Sem reajustes nos honorários profissionais desde 1994 e, em alguns casos, com redução
de seus valores nominais, a classe médica acumulou enorme perda de seu poder aquisitivo
nos últimos anos.
A estabilidade econômica proporcionada pelo Plano Real, com inflação baixa, porém
contínua, sem qualquer mecanismo de reposição, ocasinou essa situação preocupante.
Vale dizer que, nos últimos 15 anos, nossos custos operacionais subiram acima de
100%.
O Plano Real, apesar de trazer a estabilização da moeda, não conseguiu ser um instrumento
de distribuição de renda e de justiça social. As atividades produtivas ou assalariadas,
onde se insere o trabalho médico, acumulam enormes perdas. Não há como deixar de
vincular a situação específica vivida pelo médico e pela medicina, em especial o
Sistema Único de Saúde, a esse modelo de política econômica e social vigente em
nosso país.
Esse é um dos grandes desafios que a classe médica e suas respectivas entidades
enfrentam nesse momento. Como reverter esse quadro que se agrava mês a mês? Nesse
período, os planos de saúde conseguiram sempre repassar seus custos, obtendo autorização
para aumentos sempre acima da inflação, porém, os honorários médicos nunca foram
contemplados.
O momento atual é desfavorável, pois existem excessos de médicos no mercado de trabalho,
situação que se agrava pela abertura indiscriminada e irresponsável de novas escolas
médicas. Quando tentamos, num dado momento, lutar pela reposição de apenas uma parte
de nossos honorários, o CADE (Conselho Administrativo de Defesa Econômica), insensível
a esses números, e tendo uma atuação muito mais política do que técnica, visando
claramente inibir qualquer tentativa de uma classe profissional lutar pelos seus
direitos, nos acusou de prática de cartel, impondo-nos multas e uma série de restrições
em nossas ações em defesa dos médicos.
À classe médica cabe um importante papel neste processo, propondo e contribuindo
na implementação de soluções para os problemas enfrentados pelo nosso combalido
sistema público de saúde e para equacionar os conflitos hoje existentes dentro do
sistema privado de saúde. Somente com soluções para essas graves questões que envolvem
a área de saúde, poderemos exercer nossa profissão com ética e dignidade e com remuneração
justa.
Artigo de Florisval Meinão, 1º vice-presidente da APM na gestão 2008-2011
Cálculo do valor recebido por consulta
A fim de que os médicos conheçam o valor real recebido por consulta, a Associação
Paulista de Medicina (APM) disponibiliza uma ferramenta especial de cálculo. O aplicativo
contém duas grandes áreas: receitas e despesas. Na primeira, o profissional digita
o número de consultas realizadas de cada plano de saúde e o valor bruto recebido,
assim como o percentual médio de retornos (atendimentos não-remunerados). Em mais
alguns cliques, o programa calcula os débitos relativos aos impostos, chegando à
receita líquida.
Os médicos também podem inserir o total de despesas para a manutenção do consultório
ou detalhar esses gastos, pois o sistema consegue calcular a depreciação do investimento
inicial (móveis, equipamentos, etc), os custos de salários dos funcionários (secretária,
assistente) e outras taxas como condomínio, telefone e energia. Feito isso, é possível
conhecer o valor efetivo recebido por seu trabalho, descontados todos os compromissos
financeiros assumidos para viabilizar a atividade.

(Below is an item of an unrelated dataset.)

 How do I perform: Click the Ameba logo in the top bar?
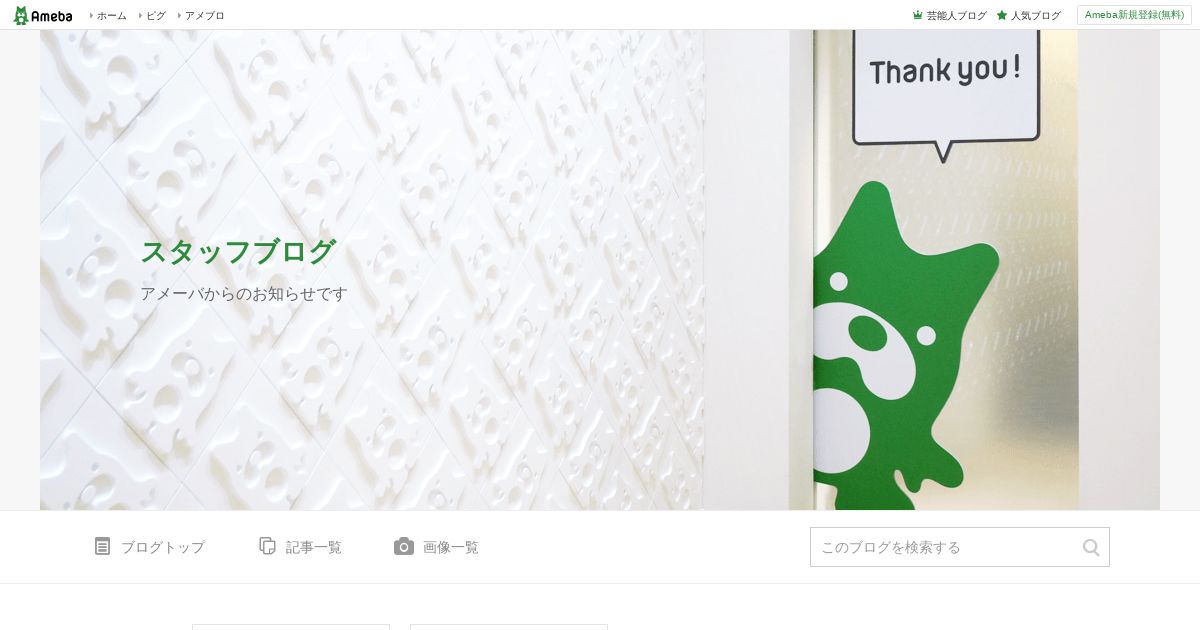(x=43, y=15)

Cabe ressaltar que todos os dados inseridos na ferramenta são estritamente confidenciais
e anônimos e que os profissionais precisam preencher todas as informações e levar
o processo até o final para calcular o valor real recebido pelas consultas.
Esta é uma das formas que a APM encontrou para aprofundar as discussões sobre a
valorização do médico junto aos planos de saúde. O intuito é contribuir para a conscientização
dos médicos e, ainda, reunir subsídios para as negociações com as empresas. Além
da APM, a Associação Médica Brasileira (AMB) e o Conselho Federal de Medicina (CFM)
destacam a ferramenta em suas páginas na internet.